OREANDA-NEWS. April 15, 2015. The Executive Board of the International Monetary Fund (IMF) completed the fourth review of the Solomon Islands’ economic performance under the Extended Credit Facility (ECF) arrangement.

Completion of the fourth review enables the Solomon Islands to draw an amount equivalent to SDR 0.149 million (about US\\$0.2 million) immediately, bringing total disbursements under the arrangement to an amount equivalent to SDR 0.743 million (about US\\$1.02 million).

The three-year ECF arrangement was approved December 7, 2012, in an amount equivalent to SDR 1.04 million (about US\\$1.59 million), or 10 percent of the country’s quota (see Press Release No. 12/479).

Following the Executive Board’s discussion on the Solomon Islands, Mr. Min Zhu, Deputy Managing Director and Acting Chair, stated:

“Solomon Islands has made enormous strides in strengthening its macro-financial performance and its institutions over the last few years. Fiscal and reserve buffers have been rebuilt, and important reforms, notably public financial management (PFM) and financial sector reforms, are being implemented. However, sources of growth going forward are unclear as result of setback in mining prospects and the depletion of forest resources. While the country has large development needs, fiscal space should be used wisely in 2015, given Solomon Islands’ vulnerabilities to shocks and the uncertain growth outlook.

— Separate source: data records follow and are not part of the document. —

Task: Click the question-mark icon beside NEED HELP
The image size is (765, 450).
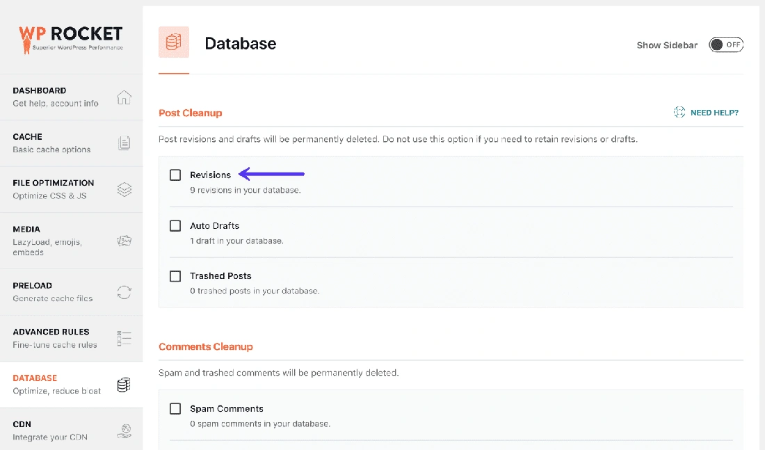Action: pos(679,112)
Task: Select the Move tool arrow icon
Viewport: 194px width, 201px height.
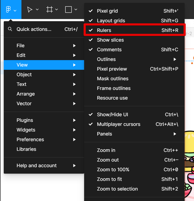Action: click(30, 10)
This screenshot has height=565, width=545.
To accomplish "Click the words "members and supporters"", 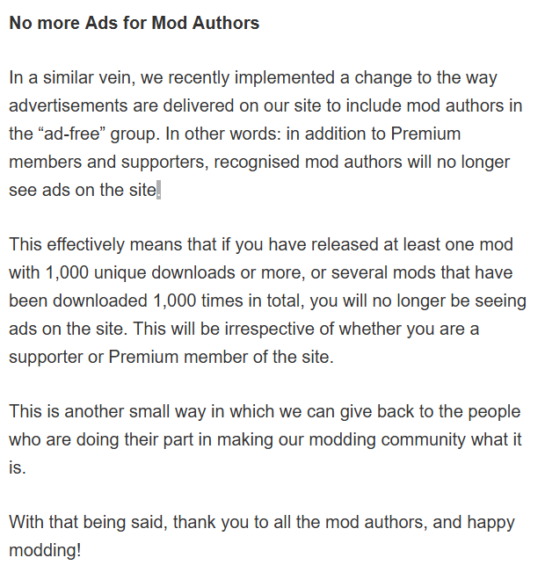I will coord(109,162).
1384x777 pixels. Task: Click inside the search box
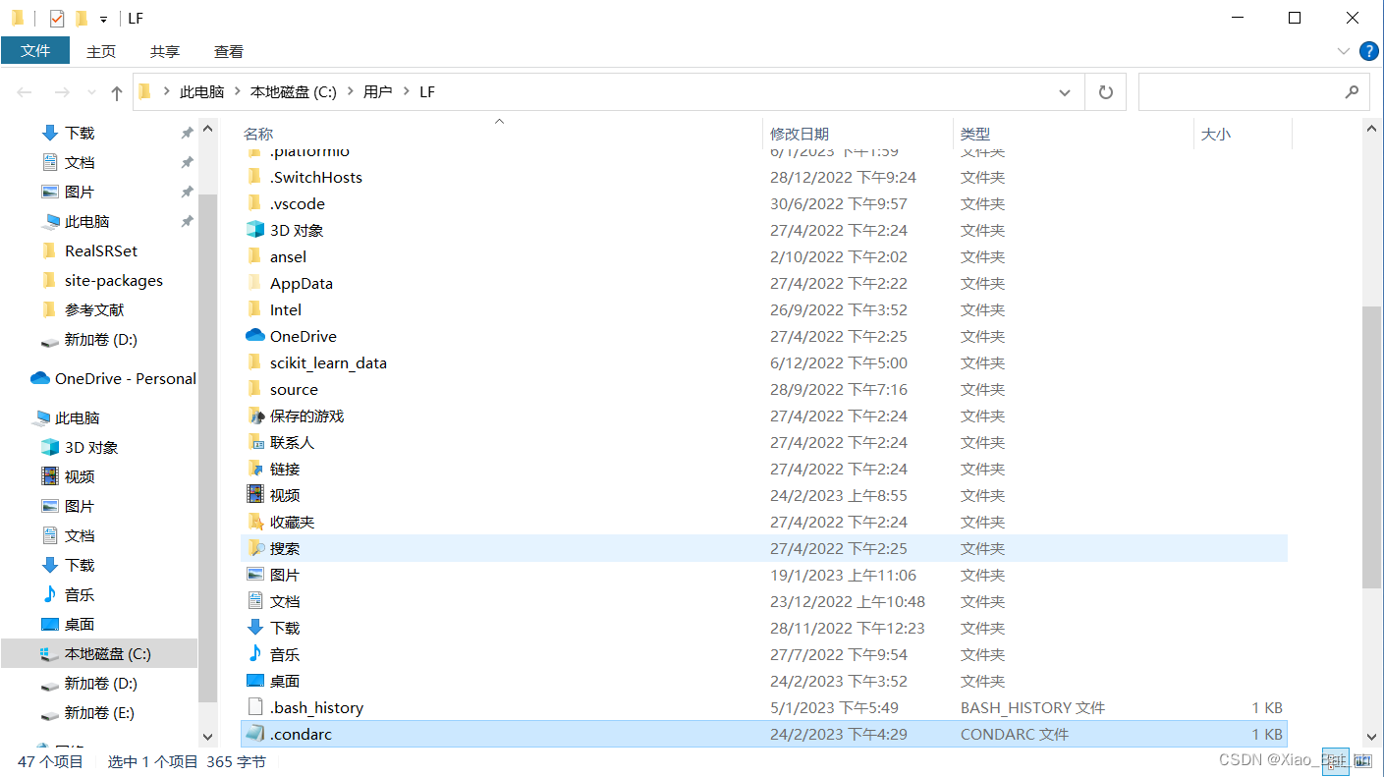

“The authorities should sustain efforts to advancing Public Financial Management (PFM) reforms, including by improving the transparency and accountability of scholarships and constituency funds and by continuing to strengthen the quality of public spending.

“The current monetary policy stance is appropriate especially as inflationary pressures have remained subdued. The central bank should, however, be ready to tighten if inflationary pressures emerge. The basket peg is an appropriate exchange rate regime for Solomon Islands and the recent removal of the band around the U.S. dollar should help deliver a more stable effective exchange rate and minimize any further erosion of competitiveness.

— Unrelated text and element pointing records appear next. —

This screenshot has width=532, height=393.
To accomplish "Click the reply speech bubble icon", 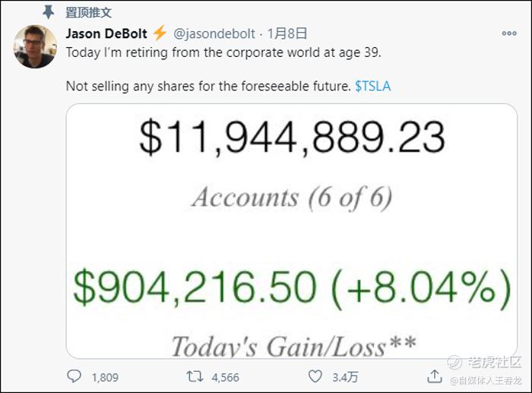I will (x=74, y=376).
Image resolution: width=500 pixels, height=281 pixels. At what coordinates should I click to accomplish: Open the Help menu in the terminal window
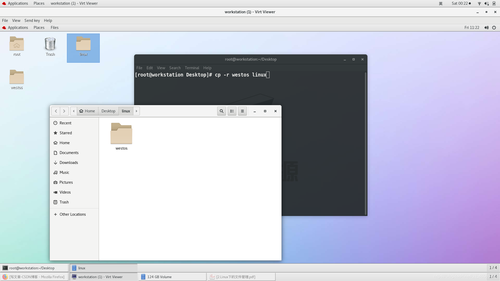[207, 68]
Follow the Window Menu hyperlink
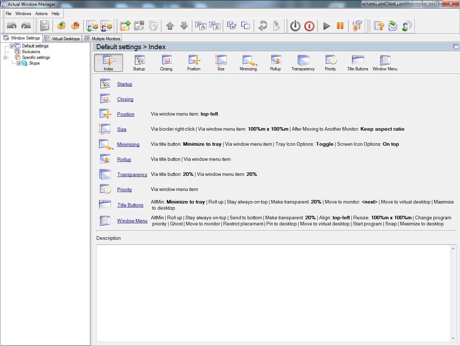 click(132, 221)
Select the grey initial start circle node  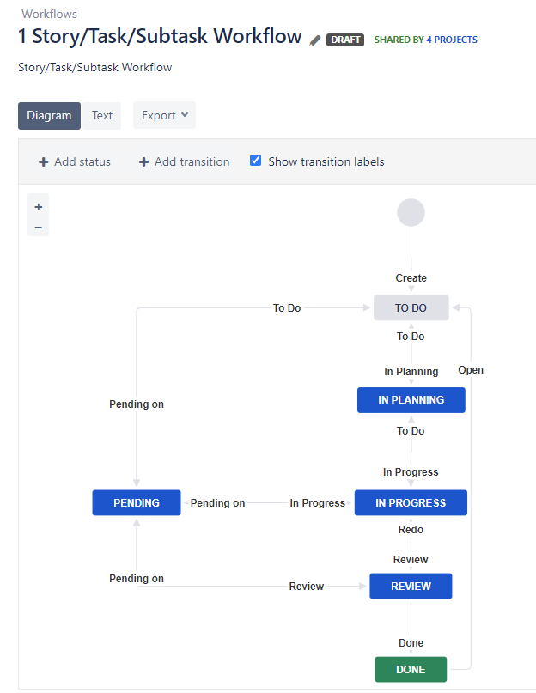pyautogui.click(x=411, y=212)
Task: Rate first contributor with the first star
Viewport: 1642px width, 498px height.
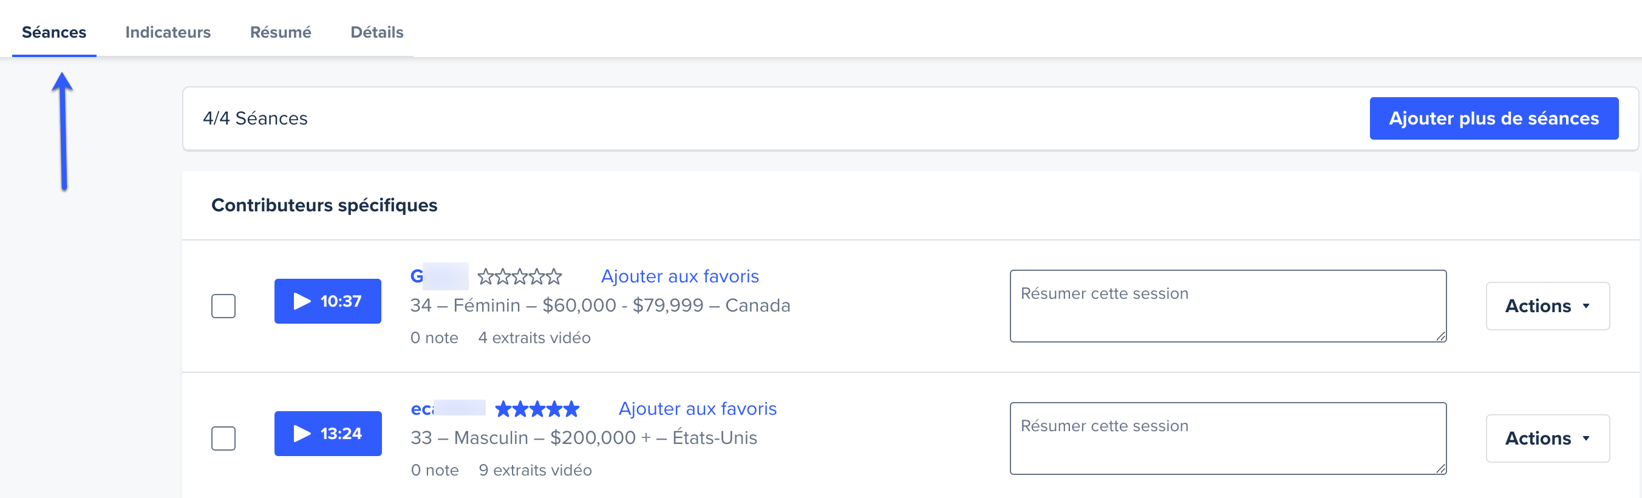Action: click(486, 277)
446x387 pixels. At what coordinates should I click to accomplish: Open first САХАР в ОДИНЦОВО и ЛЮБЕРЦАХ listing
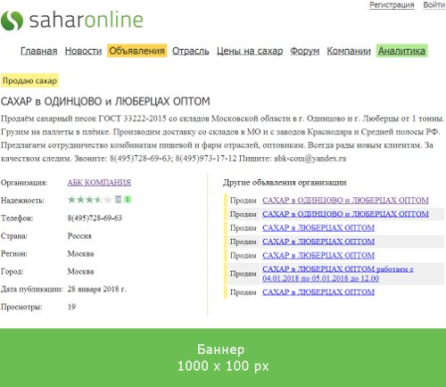point(345,201)
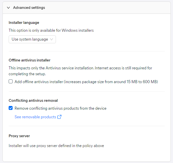Collapse the Advanced settings chevron

[8, 8]
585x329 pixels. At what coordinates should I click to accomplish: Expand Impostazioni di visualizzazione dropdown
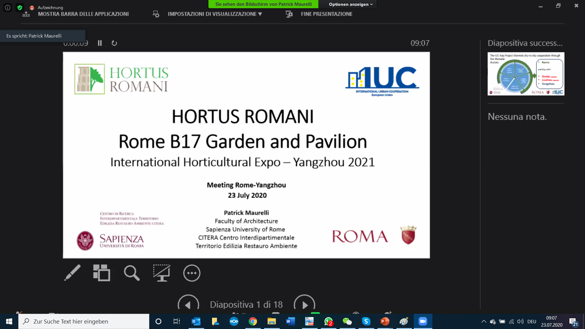click(215, 14)
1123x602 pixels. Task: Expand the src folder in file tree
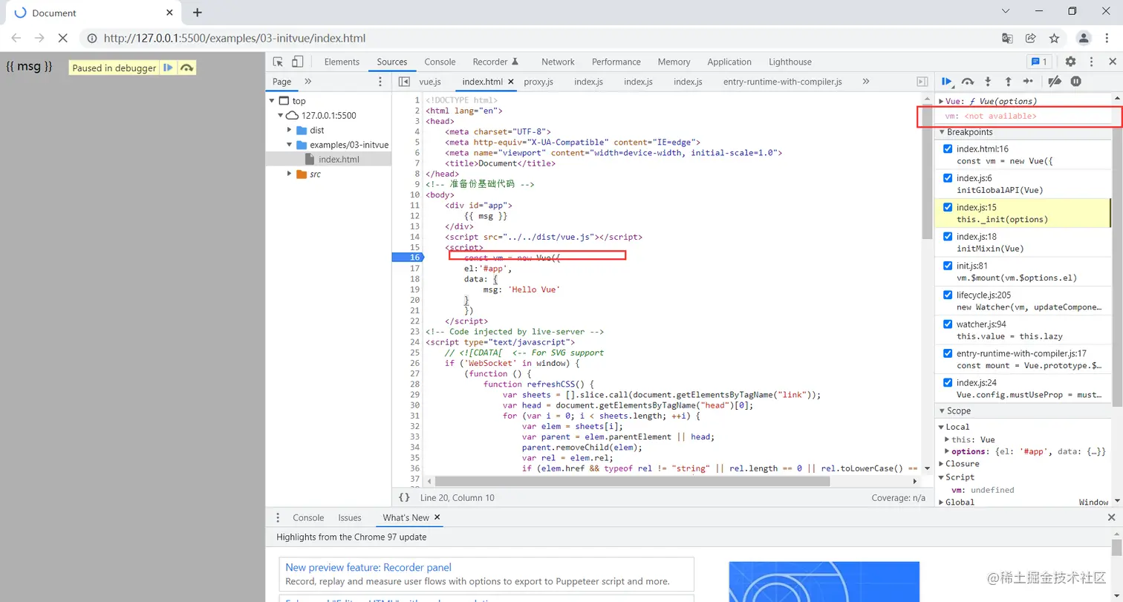point(290,174)
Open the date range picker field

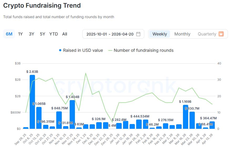(x=110, y=34)
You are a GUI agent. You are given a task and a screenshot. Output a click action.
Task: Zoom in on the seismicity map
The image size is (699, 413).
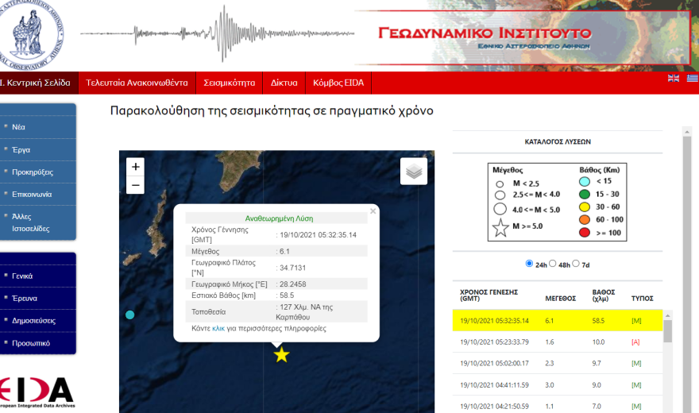click(x=136, y=167)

“Financial soundness indicators are adequate and the authorities’ efforts to further strengthen supervision and regulation should continue. The forthcoming, new National Provident Fund Act and Credit Union Act should help enhance financial sector stability. Ongoing initiatives to promote mobile banking while ensuring adequate supervision and consumer protection will go a long way toward promoting financial inclusion.”